# [iPad 2] Avez-vous des fuites de lumière ?



## Ekym (29 Mars 2011)

Je fais un petit sondage afin de faire un recensement de ce qui ont des fuites de lumière sur leur iPad 2.


----------



## alèm (29 Mars 2011)

ça redonde&#8230;

moi, sur mon Holga, j'y fous du gaffer&#8230; mais ce n'est pas un iPad&#8230;


----------



## Thr_ju (29 Mars 2011)

A voté


----------



## MisterDrako (29 Mars 2011)

j'vous dirait tout ça dans 3 semaines (quand j'aurai mon précieux.... snif...)
:hein:


----------



## aka80 (30 Mars 2011)

A voté aussi


----------



## worldice (3 Avril 2011)

A voté aussi. Mais je ne pense pas qu'on aura une idée du pourcentage de personnes ayant ce problème à l'issue du sondage. Ce sondage il faut le faire dans la rue ou je ne sais pas où mais pas sur ce forum. Car les personnes ayant le problème viennent sur ce forum pour en parler alors que les personnes qui sont contentes de leur iPad 2 n'ont pas de raison de venir sur ce forum et de voter donc je m'attende à avoir un résultat : 70/80% de personnes ayant le problème alors qu'en réalité il n'y en a peut-être que 5/10% !


----------



## timbx33 (3 Avril 2011)

worldice a dit:


> A voté aussi. Mais je ne pense pas qu'on aura une idée du pourcentage de personnes ayant ce problème à l'issue du sondage. Ce sondage il faut le faire dans la rue ou je ne sais pas où mais pas sur ce forum. Car les personnes ayant le problème viennent sur ce forum pour en parler alors que les personnes qui sont contentes de leur iPad 2 n'ont pas de raison de venir sur ce forum et de voter donc je m'attende à avoir un résultat : 70/80% de personnes ayant le problème alors qu'en réalité il n'y en a peut-être que 5/10% !

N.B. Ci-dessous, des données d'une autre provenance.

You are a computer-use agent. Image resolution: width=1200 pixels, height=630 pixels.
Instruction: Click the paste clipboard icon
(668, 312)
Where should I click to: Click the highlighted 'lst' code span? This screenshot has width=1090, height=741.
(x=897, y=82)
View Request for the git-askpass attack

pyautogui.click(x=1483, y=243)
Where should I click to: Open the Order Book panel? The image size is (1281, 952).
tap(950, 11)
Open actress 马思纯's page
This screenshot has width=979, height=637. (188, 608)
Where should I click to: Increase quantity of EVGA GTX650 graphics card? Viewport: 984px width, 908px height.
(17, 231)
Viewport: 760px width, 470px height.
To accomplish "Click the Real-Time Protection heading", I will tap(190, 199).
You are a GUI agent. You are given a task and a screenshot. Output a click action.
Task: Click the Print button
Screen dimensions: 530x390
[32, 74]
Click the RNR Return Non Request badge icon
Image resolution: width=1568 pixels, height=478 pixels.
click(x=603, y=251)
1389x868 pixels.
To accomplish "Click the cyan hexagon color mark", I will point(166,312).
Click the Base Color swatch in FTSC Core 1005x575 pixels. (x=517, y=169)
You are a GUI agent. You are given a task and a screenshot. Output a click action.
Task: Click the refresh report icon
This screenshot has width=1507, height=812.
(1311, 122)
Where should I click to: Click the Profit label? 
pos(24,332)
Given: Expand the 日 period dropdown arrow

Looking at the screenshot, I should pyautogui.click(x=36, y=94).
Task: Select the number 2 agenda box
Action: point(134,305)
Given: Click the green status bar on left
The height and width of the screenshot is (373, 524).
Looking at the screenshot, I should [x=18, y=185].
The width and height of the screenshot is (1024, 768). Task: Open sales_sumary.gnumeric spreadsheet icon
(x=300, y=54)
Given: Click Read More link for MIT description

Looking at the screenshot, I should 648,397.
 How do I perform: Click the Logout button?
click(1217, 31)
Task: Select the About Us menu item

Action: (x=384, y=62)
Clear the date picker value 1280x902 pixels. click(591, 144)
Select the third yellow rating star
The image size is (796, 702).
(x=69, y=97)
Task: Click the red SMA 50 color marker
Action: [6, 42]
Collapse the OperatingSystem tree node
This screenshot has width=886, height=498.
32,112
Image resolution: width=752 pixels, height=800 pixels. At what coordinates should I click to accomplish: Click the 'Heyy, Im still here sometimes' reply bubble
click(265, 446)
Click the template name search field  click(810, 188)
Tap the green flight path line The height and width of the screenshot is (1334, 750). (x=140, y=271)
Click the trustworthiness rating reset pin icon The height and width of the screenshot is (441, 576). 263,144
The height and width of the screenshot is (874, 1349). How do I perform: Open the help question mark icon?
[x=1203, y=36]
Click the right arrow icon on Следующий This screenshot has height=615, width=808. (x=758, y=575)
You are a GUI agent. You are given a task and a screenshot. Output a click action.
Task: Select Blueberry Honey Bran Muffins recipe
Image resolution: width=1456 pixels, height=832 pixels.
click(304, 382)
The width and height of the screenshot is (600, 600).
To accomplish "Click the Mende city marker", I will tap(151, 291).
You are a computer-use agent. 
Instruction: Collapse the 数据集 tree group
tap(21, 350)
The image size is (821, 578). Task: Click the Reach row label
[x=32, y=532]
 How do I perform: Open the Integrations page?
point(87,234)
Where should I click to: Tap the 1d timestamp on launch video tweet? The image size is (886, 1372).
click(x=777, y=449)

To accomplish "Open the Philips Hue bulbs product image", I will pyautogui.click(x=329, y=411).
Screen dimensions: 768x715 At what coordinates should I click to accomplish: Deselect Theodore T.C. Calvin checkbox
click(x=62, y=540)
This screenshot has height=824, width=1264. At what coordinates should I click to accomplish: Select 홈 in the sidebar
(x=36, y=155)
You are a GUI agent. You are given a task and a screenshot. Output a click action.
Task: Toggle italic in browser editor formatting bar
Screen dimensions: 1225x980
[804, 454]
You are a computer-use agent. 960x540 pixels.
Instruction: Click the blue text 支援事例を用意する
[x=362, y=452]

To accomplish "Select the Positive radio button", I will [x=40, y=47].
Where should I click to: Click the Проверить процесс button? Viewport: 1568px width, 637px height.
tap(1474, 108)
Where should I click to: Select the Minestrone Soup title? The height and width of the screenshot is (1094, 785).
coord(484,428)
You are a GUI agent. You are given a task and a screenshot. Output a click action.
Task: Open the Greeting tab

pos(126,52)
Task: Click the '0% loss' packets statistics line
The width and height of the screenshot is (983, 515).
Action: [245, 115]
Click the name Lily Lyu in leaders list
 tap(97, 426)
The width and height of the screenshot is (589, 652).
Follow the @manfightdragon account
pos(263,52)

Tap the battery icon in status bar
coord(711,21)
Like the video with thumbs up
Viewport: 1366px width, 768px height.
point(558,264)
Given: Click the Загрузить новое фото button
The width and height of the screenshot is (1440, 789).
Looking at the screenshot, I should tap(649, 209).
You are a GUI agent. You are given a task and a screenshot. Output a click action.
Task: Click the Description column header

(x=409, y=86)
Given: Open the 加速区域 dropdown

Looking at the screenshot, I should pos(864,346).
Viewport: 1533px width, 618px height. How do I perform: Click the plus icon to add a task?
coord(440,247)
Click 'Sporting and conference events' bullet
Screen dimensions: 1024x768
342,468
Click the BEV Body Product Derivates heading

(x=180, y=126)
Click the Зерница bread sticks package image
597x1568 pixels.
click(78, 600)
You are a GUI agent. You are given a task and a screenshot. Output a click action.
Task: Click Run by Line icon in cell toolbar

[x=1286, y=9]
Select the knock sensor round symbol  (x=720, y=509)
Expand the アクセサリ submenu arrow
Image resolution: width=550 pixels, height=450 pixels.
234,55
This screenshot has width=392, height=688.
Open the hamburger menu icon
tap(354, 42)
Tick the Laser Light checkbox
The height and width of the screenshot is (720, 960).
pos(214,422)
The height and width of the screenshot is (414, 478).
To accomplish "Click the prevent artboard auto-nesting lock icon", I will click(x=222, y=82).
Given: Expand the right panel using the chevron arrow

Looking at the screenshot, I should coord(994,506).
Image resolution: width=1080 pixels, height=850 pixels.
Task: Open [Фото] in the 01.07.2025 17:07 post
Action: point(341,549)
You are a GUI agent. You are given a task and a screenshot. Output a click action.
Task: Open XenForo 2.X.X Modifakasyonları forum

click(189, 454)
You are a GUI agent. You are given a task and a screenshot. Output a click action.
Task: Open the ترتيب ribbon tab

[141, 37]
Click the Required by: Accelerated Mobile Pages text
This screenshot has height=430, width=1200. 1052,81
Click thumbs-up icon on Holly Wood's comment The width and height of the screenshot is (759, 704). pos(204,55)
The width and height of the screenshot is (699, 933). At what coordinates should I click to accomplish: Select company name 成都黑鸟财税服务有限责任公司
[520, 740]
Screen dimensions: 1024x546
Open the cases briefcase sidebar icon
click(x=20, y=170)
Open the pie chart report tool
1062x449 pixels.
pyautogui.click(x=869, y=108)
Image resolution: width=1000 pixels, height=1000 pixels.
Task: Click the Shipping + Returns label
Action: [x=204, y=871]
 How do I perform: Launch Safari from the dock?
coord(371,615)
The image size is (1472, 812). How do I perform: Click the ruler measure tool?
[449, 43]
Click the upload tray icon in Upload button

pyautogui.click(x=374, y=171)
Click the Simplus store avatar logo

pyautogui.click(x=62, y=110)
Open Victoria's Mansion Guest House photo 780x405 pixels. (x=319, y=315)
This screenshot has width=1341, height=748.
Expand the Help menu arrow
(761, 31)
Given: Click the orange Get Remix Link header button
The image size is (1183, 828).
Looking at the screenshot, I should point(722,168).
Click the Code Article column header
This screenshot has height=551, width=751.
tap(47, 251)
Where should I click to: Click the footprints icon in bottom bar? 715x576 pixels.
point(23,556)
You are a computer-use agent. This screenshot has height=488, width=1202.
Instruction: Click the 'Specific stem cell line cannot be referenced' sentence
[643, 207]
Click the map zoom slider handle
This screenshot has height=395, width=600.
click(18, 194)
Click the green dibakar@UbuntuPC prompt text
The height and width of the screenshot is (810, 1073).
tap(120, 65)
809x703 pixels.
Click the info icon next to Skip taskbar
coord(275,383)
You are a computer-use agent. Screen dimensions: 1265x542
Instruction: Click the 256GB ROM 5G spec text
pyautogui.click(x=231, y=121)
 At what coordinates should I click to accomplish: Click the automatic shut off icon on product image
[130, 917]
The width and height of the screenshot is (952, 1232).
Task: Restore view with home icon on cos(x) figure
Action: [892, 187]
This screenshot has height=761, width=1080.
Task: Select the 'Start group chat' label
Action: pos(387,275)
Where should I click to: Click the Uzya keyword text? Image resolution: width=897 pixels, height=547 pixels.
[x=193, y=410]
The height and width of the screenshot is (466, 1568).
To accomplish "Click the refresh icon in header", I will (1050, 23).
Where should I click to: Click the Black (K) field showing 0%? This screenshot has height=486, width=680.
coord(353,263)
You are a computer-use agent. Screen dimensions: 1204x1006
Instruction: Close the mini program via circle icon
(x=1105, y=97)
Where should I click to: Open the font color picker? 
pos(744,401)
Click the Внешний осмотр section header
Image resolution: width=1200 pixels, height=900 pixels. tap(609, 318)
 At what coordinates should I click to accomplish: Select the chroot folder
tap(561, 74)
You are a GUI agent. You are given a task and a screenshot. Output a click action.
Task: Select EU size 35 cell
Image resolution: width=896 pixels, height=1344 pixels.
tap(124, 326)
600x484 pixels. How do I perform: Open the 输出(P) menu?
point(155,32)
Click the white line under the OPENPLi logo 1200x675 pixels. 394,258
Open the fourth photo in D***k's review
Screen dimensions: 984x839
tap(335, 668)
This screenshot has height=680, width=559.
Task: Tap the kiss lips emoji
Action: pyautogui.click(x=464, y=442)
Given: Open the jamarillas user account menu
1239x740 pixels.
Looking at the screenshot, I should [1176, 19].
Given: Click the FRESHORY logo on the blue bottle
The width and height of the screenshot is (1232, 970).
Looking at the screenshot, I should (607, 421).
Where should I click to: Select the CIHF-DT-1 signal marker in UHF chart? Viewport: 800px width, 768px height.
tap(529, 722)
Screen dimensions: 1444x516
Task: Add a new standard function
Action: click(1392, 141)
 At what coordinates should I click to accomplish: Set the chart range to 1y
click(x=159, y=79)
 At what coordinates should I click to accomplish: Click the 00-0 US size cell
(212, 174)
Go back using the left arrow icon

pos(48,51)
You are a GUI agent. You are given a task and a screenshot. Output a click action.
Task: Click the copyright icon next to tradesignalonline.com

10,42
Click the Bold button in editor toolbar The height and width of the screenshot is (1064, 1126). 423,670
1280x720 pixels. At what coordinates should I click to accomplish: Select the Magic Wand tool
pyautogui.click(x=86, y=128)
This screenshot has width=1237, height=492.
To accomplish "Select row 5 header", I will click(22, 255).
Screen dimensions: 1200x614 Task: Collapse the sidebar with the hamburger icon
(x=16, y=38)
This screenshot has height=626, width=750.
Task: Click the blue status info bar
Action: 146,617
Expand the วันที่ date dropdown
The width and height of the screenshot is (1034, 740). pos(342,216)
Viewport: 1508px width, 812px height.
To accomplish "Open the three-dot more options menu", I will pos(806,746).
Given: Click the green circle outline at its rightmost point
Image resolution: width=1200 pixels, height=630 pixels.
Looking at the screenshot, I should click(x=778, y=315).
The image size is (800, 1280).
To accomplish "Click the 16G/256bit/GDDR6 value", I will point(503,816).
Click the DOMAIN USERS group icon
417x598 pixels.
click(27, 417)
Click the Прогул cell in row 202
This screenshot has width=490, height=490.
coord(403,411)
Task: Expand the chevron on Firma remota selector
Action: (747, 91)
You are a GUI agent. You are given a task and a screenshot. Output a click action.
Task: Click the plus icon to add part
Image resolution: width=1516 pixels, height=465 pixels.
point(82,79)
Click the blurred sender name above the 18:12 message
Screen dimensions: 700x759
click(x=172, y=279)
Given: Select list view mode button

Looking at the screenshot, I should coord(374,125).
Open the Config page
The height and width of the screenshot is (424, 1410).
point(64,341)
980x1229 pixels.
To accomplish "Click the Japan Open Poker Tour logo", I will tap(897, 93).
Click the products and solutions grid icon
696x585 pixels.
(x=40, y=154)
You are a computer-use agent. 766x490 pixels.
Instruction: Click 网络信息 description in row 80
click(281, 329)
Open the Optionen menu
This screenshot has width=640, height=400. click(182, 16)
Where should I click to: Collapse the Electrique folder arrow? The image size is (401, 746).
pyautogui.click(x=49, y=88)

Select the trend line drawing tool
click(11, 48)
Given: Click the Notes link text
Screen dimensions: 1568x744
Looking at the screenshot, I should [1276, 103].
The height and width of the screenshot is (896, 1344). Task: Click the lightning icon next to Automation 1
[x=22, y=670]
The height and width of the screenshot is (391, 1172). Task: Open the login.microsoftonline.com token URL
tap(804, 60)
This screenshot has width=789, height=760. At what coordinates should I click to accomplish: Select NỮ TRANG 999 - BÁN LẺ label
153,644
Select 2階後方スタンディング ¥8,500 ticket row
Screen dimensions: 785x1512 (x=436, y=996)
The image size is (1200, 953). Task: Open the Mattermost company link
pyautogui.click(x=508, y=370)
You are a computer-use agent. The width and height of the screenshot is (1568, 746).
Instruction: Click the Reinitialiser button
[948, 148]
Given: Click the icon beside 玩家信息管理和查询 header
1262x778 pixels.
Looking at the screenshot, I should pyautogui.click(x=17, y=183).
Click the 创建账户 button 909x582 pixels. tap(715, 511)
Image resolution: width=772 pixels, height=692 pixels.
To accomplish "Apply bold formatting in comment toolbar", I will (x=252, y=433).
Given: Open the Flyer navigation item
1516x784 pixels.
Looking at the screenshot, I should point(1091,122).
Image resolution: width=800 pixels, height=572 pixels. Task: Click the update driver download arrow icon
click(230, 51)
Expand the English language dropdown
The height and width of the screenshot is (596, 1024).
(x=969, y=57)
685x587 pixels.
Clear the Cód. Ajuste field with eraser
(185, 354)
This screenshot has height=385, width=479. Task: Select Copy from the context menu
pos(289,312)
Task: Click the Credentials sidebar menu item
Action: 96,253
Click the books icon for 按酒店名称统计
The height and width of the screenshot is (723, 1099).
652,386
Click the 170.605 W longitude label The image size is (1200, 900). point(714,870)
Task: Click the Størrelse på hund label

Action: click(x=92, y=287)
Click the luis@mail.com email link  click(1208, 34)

en tout cas, je pense que bcp de gens rencontrent le problème. Par ailleurs si c'est 5 à 10% comme tu l'indiques, c'est déjà énorme !!!


----------



## worldice (3 Avril 2011)

timbx33 a dit:


> en tout cas, je pense que bcp de gens rencontrent le problème. Par ailleurs si c'est 5 à 10% comme tu l'indiques, c'est déjà énorme !!!



Oui, c'est déjà énorme mais combien sur ces 5/10% s'en rendront compte ? A mon avis, s'il y avait vraiment beaucoup de gens touché, l'affaire prendrait autant voire plus d'ampleur que l'antennagate.


----------